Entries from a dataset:
## BEGIN

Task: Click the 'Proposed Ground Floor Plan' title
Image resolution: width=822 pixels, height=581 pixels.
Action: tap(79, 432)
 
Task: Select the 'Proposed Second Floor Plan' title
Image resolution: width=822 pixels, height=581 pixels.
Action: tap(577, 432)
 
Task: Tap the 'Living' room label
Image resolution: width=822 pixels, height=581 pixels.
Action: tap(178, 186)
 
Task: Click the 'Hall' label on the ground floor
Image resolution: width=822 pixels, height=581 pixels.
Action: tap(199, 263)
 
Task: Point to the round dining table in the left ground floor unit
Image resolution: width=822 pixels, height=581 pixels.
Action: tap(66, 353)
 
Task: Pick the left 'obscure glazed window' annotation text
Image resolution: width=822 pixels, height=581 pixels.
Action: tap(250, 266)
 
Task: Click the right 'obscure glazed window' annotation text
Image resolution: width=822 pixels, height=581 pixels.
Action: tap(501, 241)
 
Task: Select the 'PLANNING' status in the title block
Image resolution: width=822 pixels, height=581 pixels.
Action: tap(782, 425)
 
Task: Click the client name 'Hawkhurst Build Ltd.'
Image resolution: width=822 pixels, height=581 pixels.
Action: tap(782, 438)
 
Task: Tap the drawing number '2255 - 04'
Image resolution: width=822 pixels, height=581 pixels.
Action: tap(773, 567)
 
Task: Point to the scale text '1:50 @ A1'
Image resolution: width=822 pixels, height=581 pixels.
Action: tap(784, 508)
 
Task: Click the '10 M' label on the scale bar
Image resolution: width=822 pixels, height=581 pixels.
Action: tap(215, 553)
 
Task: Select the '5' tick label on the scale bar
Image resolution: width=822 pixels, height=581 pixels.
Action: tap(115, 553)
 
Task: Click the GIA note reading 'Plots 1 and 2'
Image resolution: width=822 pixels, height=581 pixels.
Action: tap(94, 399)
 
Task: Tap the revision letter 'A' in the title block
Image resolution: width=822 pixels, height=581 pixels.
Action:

## END

What the exercise asks: Reproduce the items from the line containing "Task: Point to the scale text '1:50 @ A1'" through the end of the items, keeping each request as is. Multiply every coordinate in the answers by 1.35 and round to whole numbers, with halves rounded up.

Task solution:
Task: Point to the scale text '1:50 @ A1'
Image resolution: width=822 pixels, height=581 pixels.
Action: tap(1058, 686)
 
Task: Click the '10 M' label on the scale bar
Image resolution: width=822 pixels, height=581 pixels.
Action: tap(290, 747)
 
Task: Select the '5' tick label on the scale bar
Image resolution: width=822 pixels, height=581 pixels.
Action: tap(155, 747)
 
Task: Click the GIA note reading 'Plots 1 and 2'
Image resolution: width=822 pixels, height=581 pixels.
Action: tap(127, 539)
 
Task: Tap the revision letter 'A' in the title block
Image resolution: width=822 pixels, height=581 pixels.
Action:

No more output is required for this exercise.